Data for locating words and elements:
--------------------------------

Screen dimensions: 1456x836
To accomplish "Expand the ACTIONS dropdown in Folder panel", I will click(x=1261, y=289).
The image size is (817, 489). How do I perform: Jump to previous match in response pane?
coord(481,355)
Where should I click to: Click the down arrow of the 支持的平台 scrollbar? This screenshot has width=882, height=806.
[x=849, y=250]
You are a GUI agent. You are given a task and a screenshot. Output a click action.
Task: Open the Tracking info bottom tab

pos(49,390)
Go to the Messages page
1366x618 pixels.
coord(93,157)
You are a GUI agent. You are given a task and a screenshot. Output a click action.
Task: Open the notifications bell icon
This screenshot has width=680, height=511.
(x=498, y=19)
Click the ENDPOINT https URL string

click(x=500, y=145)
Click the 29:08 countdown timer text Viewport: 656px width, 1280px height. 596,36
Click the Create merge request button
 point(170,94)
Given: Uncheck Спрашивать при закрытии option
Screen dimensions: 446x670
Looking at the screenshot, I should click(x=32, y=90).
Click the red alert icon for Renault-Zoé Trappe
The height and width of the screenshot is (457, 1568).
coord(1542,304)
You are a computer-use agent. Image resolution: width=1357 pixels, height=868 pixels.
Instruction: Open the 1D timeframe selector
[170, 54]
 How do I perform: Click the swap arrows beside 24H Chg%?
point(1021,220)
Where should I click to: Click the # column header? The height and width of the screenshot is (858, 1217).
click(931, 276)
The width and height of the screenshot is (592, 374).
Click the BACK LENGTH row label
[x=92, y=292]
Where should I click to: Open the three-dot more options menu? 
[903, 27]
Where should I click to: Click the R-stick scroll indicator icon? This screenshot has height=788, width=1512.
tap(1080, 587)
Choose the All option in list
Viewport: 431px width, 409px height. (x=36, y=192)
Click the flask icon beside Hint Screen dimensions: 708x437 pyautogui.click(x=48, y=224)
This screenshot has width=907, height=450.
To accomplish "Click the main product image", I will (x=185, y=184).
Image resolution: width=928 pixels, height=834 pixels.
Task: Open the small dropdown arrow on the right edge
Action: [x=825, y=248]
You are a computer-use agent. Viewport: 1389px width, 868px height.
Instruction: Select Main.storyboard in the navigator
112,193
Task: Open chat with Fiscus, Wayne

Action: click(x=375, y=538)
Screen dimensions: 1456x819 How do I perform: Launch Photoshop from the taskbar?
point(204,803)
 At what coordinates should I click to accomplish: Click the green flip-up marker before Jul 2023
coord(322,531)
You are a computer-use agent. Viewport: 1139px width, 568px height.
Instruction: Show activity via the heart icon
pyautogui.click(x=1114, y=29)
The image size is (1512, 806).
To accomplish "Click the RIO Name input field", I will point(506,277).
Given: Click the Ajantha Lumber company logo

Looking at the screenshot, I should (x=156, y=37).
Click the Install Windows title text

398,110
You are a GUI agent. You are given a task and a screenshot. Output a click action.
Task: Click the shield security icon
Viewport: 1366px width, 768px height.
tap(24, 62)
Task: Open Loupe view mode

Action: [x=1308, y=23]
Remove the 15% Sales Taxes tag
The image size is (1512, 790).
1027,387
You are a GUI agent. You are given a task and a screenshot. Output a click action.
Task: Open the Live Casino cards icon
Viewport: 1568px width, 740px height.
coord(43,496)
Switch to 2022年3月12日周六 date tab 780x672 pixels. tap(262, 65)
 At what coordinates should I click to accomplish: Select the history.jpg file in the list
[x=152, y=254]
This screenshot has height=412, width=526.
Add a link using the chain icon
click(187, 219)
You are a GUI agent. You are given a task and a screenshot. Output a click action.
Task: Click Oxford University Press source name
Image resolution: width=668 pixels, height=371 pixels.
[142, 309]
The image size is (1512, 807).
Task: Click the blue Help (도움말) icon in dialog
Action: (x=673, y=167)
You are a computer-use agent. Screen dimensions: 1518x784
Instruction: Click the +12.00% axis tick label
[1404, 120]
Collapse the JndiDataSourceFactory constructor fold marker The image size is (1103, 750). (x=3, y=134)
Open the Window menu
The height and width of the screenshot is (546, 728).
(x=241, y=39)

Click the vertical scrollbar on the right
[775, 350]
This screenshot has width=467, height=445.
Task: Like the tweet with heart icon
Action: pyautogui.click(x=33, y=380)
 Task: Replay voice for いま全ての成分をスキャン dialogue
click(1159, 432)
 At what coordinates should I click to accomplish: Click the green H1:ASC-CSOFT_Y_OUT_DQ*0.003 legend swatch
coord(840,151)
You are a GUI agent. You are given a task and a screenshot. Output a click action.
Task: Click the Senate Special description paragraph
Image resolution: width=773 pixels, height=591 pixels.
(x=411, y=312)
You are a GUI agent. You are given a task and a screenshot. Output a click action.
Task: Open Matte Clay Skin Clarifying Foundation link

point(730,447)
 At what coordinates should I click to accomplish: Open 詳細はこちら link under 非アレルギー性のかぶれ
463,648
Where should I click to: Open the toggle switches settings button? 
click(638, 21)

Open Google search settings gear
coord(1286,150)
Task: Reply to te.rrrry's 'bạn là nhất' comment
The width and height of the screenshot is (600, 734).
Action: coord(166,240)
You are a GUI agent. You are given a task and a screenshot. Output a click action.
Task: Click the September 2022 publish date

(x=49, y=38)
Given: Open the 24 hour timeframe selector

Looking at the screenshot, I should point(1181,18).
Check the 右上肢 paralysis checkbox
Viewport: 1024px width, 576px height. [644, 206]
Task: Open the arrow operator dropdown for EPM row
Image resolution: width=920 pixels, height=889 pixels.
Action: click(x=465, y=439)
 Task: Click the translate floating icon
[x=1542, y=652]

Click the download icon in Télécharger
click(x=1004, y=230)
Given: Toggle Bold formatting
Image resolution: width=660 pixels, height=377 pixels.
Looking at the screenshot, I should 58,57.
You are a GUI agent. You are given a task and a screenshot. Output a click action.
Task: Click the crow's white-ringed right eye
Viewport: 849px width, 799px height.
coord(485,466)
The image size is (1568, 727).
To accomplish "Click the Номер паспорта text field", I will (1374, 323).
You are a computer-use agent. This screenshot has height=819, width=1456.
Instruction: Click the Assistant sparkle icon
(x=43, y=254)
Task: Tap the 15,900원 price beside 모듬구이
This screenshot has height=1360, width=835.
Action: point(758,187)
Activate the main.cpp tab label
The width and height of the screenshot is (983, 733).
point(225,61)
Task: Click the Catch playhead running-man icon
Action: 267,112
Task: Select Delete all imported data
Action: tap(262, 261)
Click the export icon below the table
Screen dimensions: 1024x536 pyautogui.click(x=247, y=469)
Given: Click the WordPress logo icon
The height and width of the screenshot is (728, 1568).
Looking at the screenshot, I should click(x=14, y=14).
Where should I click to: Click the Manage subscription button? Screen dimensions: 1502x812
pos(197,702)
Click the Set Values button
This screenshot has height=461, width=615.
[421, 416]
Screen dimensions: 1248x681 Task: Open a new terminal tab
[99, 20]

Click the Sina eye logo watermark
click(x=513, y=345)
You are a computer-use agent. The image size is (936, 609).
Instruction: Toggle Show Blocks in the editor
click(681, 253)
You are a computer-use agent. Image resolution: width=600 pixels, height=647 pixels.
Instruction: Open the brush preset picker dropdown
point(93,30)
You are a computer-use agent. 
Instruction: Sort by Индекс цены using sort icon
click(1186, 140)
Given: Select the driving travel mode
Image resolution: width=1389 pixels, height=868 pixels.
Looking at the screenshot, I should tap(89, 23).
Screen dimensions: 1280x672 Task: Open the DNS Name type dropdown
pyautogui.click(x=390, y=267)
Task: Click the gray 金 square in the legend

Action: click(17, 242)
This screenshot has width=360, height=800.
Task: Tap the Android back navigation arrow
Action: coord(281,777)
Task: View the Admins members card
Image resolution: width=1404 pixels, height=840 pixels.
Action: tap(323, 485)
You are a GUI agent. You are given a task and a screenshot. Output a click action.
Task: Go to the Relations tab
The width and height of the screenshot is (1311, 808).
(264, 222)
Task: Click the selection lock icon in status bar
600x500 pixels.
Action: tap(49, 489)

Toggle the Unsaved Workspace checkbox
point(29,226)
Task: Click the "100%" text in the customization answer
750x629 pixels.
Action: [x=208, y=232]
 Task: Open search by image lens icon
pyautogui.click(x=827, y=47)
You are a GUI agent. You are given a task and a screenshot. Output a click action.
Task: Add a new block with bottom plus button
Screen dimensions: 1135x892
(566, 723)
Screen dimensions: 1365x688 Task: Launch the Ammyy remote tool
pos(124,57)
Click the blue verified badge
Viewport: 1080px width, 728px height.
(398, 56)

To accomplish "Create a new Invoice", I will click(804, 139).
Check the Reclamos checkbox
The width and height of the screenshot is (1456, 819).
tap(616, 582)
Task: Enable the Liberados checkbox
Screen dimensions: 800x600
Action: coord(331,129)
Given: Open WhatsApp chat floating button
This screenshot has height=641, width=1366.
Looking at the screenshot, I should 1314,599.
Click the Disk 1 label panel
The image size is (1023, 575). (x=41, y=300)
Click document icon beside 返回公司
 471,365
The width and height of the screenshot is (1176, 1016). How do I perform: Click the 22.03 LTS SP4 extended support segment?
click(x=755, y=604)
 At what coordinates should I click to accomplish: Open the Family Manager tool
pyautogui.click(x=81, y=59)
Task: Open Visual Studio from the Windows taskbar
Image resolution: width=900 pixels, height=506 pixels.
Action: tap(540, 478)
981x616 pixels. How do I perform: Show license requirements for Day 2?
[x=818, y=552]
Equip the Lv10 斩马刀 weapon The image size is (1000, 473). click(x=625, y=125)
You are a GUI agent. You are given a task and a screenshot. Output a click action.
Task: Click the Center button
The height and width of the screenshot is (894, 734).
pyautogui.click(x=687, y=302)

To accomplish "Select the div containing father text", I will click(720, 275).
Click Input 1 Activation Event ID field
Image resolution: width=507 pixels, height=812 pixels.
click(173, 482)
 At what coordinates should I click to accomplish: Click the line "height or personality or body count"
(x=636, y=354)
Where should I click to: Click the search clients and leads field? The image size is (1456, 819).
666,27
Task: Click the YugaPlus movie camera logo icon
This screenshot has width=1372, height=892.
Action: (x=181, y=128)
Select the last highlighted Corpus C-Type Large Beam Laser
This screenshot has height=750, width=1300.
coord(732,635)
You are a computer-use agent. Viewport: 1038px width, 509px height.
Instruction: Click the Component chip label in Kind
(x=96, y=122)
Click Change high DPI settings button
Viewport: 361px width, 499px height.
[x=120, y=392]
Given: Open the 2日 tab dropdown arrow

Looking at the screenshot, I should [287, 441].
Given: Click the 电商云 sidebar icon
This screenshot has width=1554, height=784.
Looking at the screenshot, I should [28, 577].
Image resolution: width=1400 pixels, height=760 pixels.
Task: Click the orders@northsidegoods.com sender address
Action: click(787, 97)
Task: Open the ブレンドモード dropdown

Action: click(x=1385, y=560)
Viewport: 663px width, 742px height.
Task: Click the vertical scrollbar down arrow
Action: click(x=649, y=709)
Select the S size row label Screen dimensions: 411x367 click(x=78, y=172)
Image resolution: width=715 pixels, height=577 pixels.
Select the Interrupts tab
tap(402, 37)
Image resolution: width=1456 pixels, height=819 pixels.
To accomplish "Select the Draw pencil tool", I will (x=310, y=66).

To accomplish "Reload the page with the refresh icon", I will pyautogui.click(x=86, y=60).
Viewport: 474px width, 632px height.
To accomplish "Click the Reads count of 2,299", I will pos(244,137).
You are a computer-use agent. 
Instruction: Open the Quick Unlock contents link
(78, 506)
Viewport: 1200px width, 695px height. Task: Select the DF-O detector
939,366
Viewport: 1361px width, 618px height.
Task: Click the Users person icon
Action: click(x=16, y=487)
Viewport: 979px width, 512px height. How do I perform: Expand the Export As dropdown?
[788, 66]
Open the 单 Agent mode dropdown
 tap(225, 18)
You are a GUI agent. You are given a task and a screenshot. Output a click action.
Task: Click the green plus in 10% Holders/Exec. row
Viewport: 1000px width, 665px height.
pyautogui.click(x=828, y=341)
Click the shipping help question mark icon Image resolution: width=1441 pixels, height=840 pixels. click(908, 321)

--------------------------------

What is needed: Repeat the data word for word, starting at its first line and ending at the line containing "Viewport: 431px width, 409px", with both of those lines included.

Response for this exercise:
Screen dimensions: 1456x836
To accomplish "Expand the ACTIONS dropdown in Folder panel", I will click(x=1261, y=289).
The image size is (817, 489). How do I perform: Jump to previous match in response pane?
coord(481,355)
Where should I click to: Click the down arrow of the 支持的平台 scrollbar? This screenshot has width=882, height=806.
[x=849, y=250]
You are a GUI agent. You are given a task and a screenshot. Output a click action.
Task: Open the Tracking info bottom tab

pos(49,390)
Go to the Messages page
1366x618 pixels.
coord(93,157)
You are a GUI agent. You are given a task and a screenshot. Output a click action.
Task: Open the notifications bell icon
This screenshot has width=680, height=511.
(x=498, y=19)
Click the ENDPOINT https URL string

click(x=500, y=145)
Click the 29:08 countdown timer text Viewport: 656px width, 1280px height. 596,36
Click the Create merge request button
 point(170,94)
Given: Uncheck Спрашивать при закрытии option
Screen dimensions: 446x670
Looking at the screenshot, I should click(x=32, y=90).
Click the red alert icon for Renault-Zoé Trappe
The height and width of the screenshot is (457, 1568).
coord(1542,304)
You are a computer-use agent. Image resolution: width=1357 pixels, height=868 pixels.
Instruction: Open the 1D timeframe selector
[170, 54]
 How do I perform: Click the swap arrows beside 24H Chg%?
point(1021,220)
Where should I click to: Click the # column header? The height and width of the screenshot is (858, 1217).
click(931, 276)
The width and height of the screenshot is (592, 374).
Click the BACK LENGTH row label
[x=92, y=292]
Where should I click to: Open the three-dot more options menu? 
[903, 27]
Where should I click to: Click the R-stick scroll indicator icon? This screenshot has height=788, width=1512.
tap(1080, 587)
Choose the All option in list
Viewport: 431px width, 409px height. (x=36, y=192)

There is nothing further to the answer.